The forums had been under pressure from online security researchers who claimed that forum users were likely responsible for the recent spate of attack using the Mirai malware. The source code for Mirai first appeared on the forums on September 30th when user Anna-senpai released a copy for public consumption. Omniscient denied that the forums promoted using the services for illegal purposes and that much like other user-generated content sites, "The content ….. reflects the topics they are interested in discussing,"
Ethereum Security Still Ethereal, Has Yet To Appear After Hard Forks
The recent hard fork has failed to protect the ETH huffer ecosystem as yet another serious vulnerability was discovered in the Mist implementation, affecting all versions "including and prior to 0.8.6".
– From the Ethereum blog:
Mist is leaks (sic) some low level APIs which Dapps could use to gain access to the computers file system and read/delete files. This would only affect you if you navigate to an untrusted Dapp, which knows about this vulnerabilities and specifically tries to attack users. Upgrading Mist is highly recommended to prevent any exposure to attacks.

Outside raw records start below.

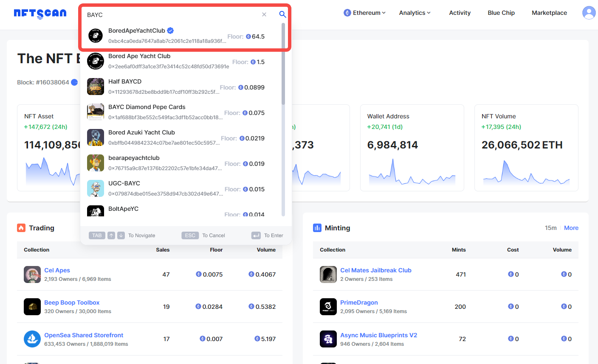Click the NFTScan logo
The image size is (598, 364).
[40, 14]
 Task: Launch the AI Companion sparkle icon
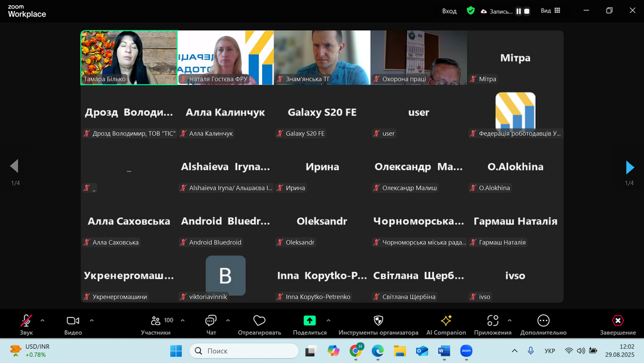pos(446,321)
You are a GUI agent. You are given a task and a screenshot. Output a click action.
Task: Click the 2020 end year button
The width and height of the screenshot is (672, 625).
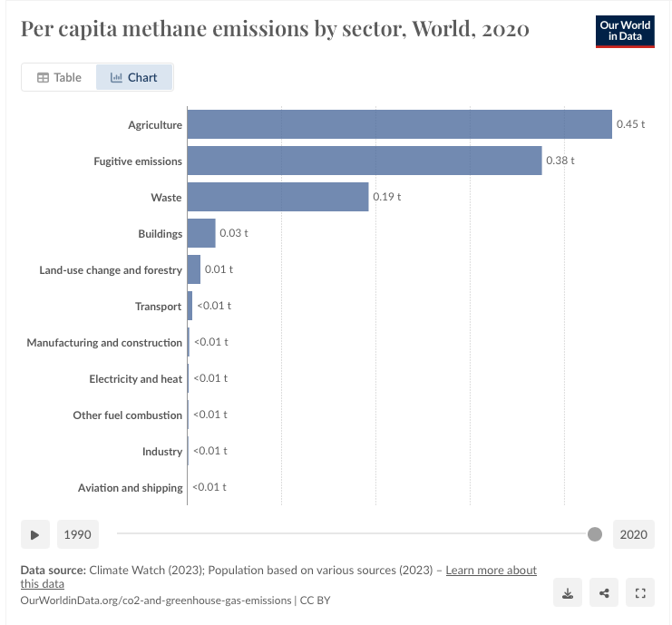pyautogui.click(x=633, y=534)
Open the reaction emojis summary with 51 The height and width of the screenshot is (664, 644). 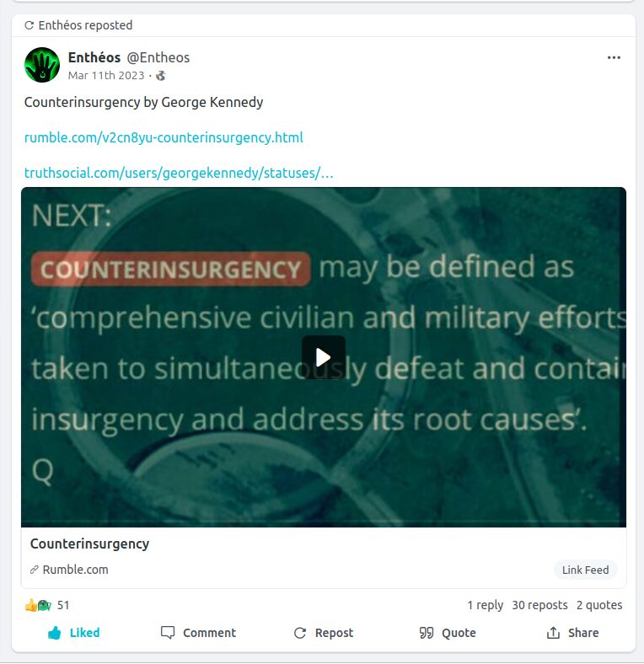(x=46, y=605)
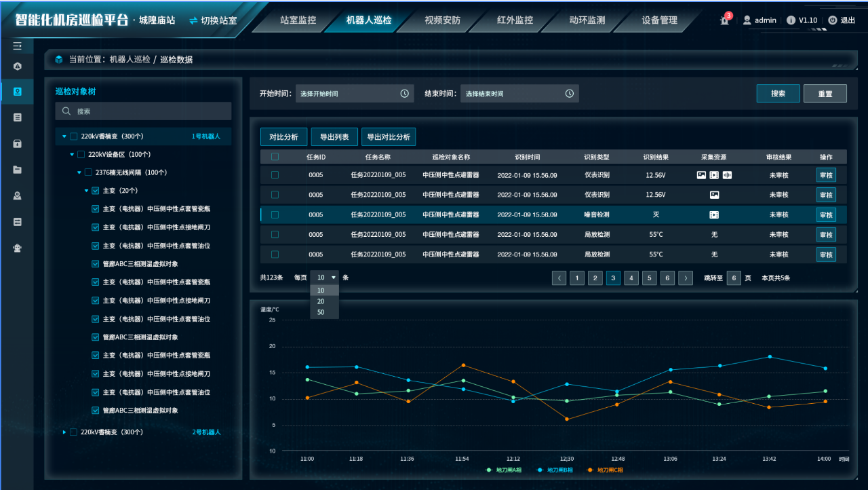Viewport: 868px width, 490px height.
Task: Click the logout power icon
Action: 832,20
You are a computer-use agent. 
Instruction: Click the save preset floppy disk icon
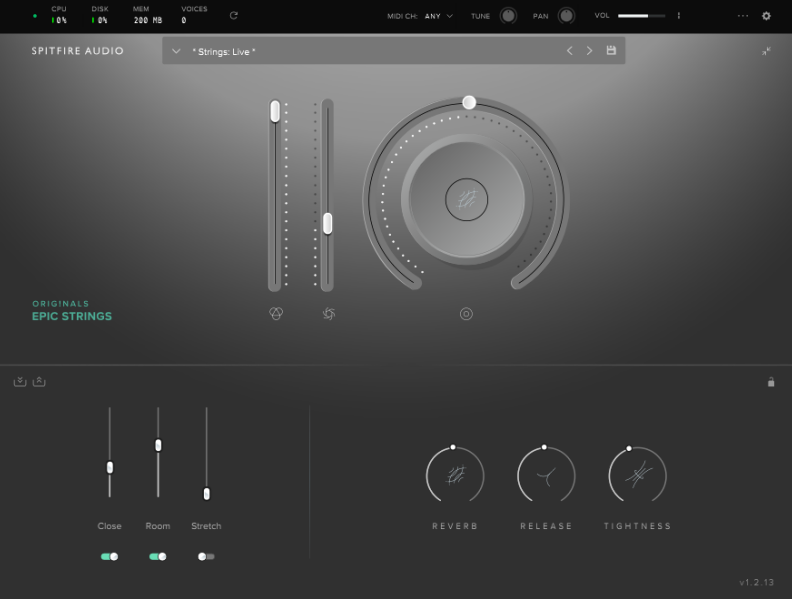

The severity of the bug is listed as high, and can be triggered by merely visiting a webpage containing malicious code or dapp. It finally occurred to the Mist developers that it might be a good idea to add the platform to the bug bounty program, whose fund is sure to be rapidly depleted considering the pace at which new bugs are discovered in this flaming-tire-in-a-shitpit of a platform. Pope Buterin inspired many lulz this week by tweeting "Who says Ethereum is "failing"? Pulling off HFs in 6 days b/w 5 clients with no consensus failures in 1 year is success to me." Consensus seems to be that he is now using scented rose-tinted glasses to cover up the offending smells that continuously emanate from the project.